[Collected data]
+--

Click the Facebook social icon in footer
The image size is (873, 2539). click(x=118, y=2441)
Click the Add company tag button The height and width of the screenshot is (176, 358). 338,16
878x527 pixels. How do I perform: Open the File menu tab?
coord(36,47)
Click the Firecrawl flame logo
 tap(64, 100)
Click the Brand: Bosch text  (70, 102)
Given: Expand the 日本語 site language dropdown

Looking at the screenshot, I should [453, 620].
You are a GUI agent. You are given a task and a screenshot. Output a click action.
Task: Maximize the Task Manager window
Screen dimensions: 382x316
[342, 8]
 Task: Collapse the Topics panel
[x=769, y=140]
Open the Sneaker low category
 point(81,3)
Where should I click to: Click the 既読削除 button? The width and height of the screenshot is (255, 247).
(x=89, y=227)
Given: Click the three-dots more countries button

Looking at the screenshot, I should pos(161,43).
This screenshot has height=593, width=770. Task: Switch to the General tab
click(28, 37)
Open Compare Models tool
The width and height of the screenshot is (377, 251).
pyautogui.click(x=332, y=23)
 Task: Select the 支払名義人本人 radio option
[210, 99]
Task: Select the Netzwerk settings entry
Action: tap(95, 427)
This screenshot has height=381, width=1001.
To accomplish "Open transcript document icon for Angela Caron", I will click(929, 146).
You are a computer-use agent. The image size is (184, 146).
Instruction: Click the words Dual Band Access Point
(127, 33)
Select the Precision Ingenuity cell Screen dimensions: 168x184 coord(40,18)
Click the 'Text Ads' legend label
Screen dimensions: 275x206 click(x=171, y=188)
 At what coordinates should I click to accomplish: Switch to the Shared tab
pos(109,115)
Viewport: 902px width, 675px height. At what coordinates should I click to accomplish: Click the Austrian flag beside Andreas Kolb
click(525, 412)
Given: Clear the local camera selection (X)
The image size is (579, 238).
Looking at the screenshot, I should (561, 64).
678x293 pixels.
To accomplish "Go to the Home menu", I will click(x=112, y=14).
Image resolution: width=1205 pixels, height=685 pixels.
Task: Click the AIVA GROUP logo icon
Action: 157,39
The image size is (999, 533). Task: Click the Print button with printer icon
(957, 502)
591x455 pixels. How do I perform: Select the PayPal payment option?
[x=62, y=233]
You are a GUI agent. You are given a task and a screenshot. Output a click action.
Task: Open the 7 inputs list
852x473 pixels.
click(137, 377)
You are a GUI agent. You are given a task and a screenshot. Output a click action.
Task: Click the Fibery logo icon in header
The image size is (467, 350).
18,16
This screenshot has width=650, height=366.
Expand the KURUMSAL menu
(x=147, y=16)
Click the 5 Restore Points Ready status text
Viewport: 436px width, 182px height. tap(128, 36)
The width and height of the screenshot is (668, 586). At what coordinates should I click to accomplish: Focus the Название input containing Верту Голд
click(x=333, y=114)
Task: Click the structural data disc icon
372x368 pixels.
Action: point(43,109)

+--

> _WHAT YOU NEED TO DO_: Reproduce the data in full, exactly as presented.

> _COMPLETED EXERCISE_:
Click the Facebook social icon in footer
The image size is (873, 2539). click(x=118, y=2441)
Click the Add company tag button The height and width of the screenshot is (176, 358). 338,16
878x527 pixels. How do I perform: Open the File menu tab?
coord(36,47)
Click the Firecrawl flame logo
 tap(64, 100)
Click the Brand: Bosch text  (70, 102)
Given: Expand the 日本語 site language dropdown

Looking at the screenshot, I should [453, 620].
You are a GUI agent. You are given a task and a screenshot. Output a click action.
Task: Maximize the Task Manager window
Screen dimensions: 382x316
[342, 8]
 Task: Collapse the Topics panel
[x=769, y=140]
Open the Sneaker low category
 point(81,3)
Where should I click to: Click the 既読削除 button? The width and height of the screenshot is (255, 247).
(x=89, y=227)
Given: Click the three-dots more countries button

Looking at the screenshot, I should pos(161,43).
This screenshot has height=593, width=770. Task: Switch to the General tab
click(28, 37)
Open Compare Models tool
The width and height of the screenshot is (377, 251).
pyautogui.click(x=332, y=23)
 Task: Select the 支払名義人本人 radio option
[210, 99]
Task: Select the Netzwerk settings entry
Action: tap(95, 427)
This screenshot has height=381, width=1001.
To accomplish "Open transcript document icon for Angela Caron", I will click(929, 146).
You are a computer-use agent. The image size is (184, 146).
Instruction: Click the words Dual Band Access Point
(127, 33)
Select the Precision Ingenuity cell Screen dimensions: 168x184 coord(40,18)
Click the 'Text Ads' legend label
Screen dimensions: 275x206 click(x=171, y=188)
 At what coordinates should I click to accomplish: Switch to the Shared tab
pos(109,115)
Viewport: 902px width, 675px height. At what coordinates should I click to accomplish: Click the Austrian flag beside Andreas Kolb
click(525, 412)
Given: Clear the local camera selection (X)
The image size is (579, 238).
Looking at the screenshot, I should (561, 64).
678x293 pixels.
To accomplish "Go to the Home menu", I will click(x=112, y=14).
Image resolution: width=1205 pixels, height=685 pixels.
Task: Click the AIVA GROUP logo icon
Action: 157,39
The image size is (999, 533). Task: Click the Print button with printer icon
(957, 502)
591x455 pixels. How do I perform: Select the PayPal payment option?
[x=62, y=233]
You are a GUI agent. You are given a task and a screenshot. Output a click action.
Task: Open the 7 inputs list
852x473 pixels.
click(137, 377)
You are a GUI agent. You are given a task and a screenshot. Output a click action.
Task: Click the Fibery logo icon in header
The image size is (467, 350).
18,16
This screenshot has width=650, height=366.
Expand the KURUMSAL menu
(x=147, y=16)
Click the 5 Restore Points Ready status text
Viewport: 436px width, 182px height. tap(128, 36)
The width and height of the screenshot is (668, 586). At what coordinates should I click to accomplish: Focus the Название input containing Верту Голд
click(x=333, y=114)
Task: Click the structural data disc icon
372x368 pixels.
Action: point(43,109)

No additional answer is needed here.